Hayatı daha dolu yaşamak için yapabileceğimiz birkaç şeyi sizlerle paylaşmak istedik ❤️
Resimde, bir kadın aynada kendine bakıyor. Aynanın içindeki kadın, "You Can Do It!" yazılı bir kağıt tutuyor. Resmin altına "Aynada kendinle konuş" ve "talk to yourself in the mirror" yazılmış. Bu resimde, kadın aynada kendine bakarak "You Can Do It!" demesi isteniyor. Ancak, aynadaki kadının aslında gerçekte söylediği şey bu değil, çünkü aynada farklı bir kadın görünüyor. Bu, insanların kendilerine olumsuz konuşma eğilimlerini vurgulamak için komik bir şekilde tasarlanmış bir illüstrasyondur. Bu resimde ayna, bir metafor olarak kullanılarak, insanların kendilerine nasıl konuştuklarını ve bu konuşmaların ne kadar olumsuz olabileceğini temsil ediyor.
Resimde dört kişi bir ip çekişiyor ve onlara yardım eden bir el görünüyor. Görselin altındaki yazı "birilerine zorlandığı bir konuda yardım et" diyor. Şaka, insanların zorlandığı konularda onlara yardım etmek yerine kendi aralarında çekişmeleri ve bunun aslında onlara yardım etmek için tek ihtiyacı olan şey olduğu anlamında.
Resimde bir adam bir fide dikiyor. "Bir fidan dik" yazısı Türkçe'de bir fidan dikmek anlamına gelir. "Plant a sapling" ise İngilizce'de aynı anlamı ifade eder. Bu resimdeki espri, "Bir fidan dik" sözünün "Bir fidanlık" sözüne benzemesi ve "Plant a sapling" sözünün ise "Plant a sapling" sözüne benzemesiyle oluşuyor. Fidanlık, fidanların yetiştirildiği yerdir. Bu espri iki sözcük arasındaki ses benzerliğiyle ortaya çıkıyor.
Resimde bir koltukta uzanmış, hiçbir şey yapmayan bir kişi gösteriliyor. Resmin altında "Hiçbir şey yapmamaya vakit ayır" ve "Set time to do nothing" yazıyor. Bu bir espri çünkü insanların sürekli meşgul olmayı ve boş zamanlarını değerlendirmeyi sevdiğini ve hiçbir şey yapmamaya vakit ayırmanın aslında çok önemli bir şey olduğunu vurgulayarak gülünç bir şekilde bunu ifade ediyor.
Resimde, bir çiftin güneş doğumu izlerken, tepelerde durdukları görülüyor. Resmin altında, "Güneş doğumu izle" yazıyor. Fakat, "Güneş doğumu izle" diye yazılmamış. Bunun yerine, "Watch the sunrise" yazılmış. Bu da, Türkçe bilen birinin, İngilizce cümleyi okuyarak, güneşi izlemeyi "güneş doğumu izle" olarak anlayacağını, ancak aslında "Güneş doğumu izle" yazılmadığını gösteriyor. Dolayısıyla, espri, İngilizce bilen birinin Türkçeyi yanlış anlamasına dayanıyor.
Resimde tren çizimi, "bir tren yolculuğuna çık" ve "take a train journey" ifadeleri var. Şaka şu: Türkçede tren yolculuğu anlamına gelen ifade, "bir tren yolculuğuna çık" iken, İngilizce karşılığı "take a train journey" dir. İki ifade arasındaki kelime sırası ve yapı farklılıkları komik bir tezat oluşturuyor.

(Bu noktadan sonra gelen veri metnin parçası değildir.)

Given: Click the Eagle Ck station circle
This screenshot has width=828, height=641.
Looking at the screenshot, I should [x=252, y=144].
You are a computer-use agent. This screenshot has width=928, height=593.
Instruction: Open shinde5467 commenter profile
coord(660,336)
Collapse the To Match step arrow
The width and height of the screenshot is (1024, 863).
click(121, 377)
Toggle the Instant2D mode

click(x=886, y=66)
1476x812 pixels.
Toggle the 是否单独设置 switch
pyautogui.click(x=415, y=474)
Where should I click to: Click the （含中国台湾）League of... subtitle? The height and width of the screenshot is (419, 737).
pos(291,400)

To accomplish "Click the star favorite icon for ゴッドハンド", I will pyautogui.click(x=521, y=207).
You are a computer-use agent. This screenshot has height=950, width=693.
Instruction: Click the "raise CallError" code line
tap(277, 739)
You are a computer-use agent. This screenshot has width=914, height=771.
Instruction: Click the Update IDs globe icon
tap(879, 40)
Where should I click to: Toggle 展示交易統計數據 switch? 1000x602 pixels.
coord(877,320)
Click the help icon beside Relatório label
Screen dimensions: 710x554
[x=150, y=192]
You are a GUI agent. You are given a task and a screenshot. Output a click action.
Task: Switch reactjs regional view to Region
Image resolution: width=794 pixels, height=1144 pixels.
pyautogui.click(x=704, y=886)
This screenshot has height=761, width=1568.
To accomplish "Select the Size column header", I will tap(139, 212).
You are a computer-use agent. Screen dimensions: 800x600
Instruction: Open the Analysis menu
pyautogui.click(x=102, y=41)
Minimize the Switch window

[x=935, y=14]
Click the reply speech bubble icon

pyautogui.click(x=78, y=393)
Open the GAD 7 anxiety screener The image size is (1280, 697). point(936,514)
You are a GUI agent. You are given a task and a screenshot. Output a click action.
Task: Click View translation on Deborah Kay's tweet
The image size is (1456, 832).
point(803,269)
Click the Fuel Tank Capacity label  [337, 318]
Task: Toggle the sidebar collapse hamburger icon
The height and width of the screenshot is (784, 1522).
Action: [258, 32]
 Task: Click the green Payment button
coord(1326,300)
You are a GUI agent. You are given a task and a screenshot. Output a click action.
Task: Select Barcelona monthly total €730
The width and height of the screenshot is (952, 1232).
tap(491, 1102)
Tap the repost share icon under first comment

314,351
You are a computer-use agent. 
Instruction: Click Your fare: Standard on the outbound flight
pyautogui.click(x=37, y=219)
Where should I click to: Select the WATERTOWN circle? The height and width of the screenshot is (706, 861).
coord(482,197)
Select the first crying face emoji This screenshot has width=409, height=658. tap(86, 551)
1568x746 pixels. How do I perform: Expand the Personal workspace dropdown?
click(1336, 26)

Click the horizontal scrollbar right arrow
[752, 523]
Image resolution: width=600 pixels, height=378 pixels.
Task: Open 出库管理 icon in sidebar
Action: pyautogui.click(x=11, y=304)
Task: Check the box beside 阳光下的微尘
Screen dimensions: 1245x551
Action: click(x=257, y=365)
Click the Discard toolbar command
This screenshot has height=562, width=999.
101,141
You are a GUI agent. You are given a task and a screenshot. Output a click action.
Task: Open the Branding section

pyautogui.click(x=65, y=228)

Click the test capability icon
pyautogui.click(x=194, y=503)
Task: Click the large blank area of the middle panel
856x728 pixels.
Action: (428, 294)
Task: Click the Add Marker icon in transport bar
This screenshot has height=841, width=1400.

Resimde bir kadın kaya tırmanışı yapıyor. Resmin altında "yapmak istediğin; ama başlamaktan korktuğun şeyi dene" yazıyor. Resimdeki espri, genellikle başlamaktan korktuğumuz şeyleri yapmaya cesaret etmemiz gerektiği ve korkularımızı yenebileceğimiz mesajını veriyor. Kaya tırmanışı gibi zorlu bir aktiviteyi yaparken bile korkularımızı aşabileceğimizi gösteriyor.
Resimde bir kadın, yanına çektiği küçük bir valizle pencereden dışarı bakıyor. Arka planda uçan bir uçak görünüyor. Kadının üzerindeki yazı ise "Kendi başına seyahat et, kendinin arkadaşı ol" şeklinde. Fıkra ise, kadının tek başına seyahat etmeye hazırlanmasından ve yolculuğu boyunca tek arkadaşı olarak kendi kendine kalmasından geliyor. Yani fıkra, "tek başına seyahat et, kendinin arkadaşı ol" tavsiyesini abartarak, kadının tek başına seyahat etmenin cazibesine kapılmış olmasıyla eğlenceli bir şekilde ele alıyor.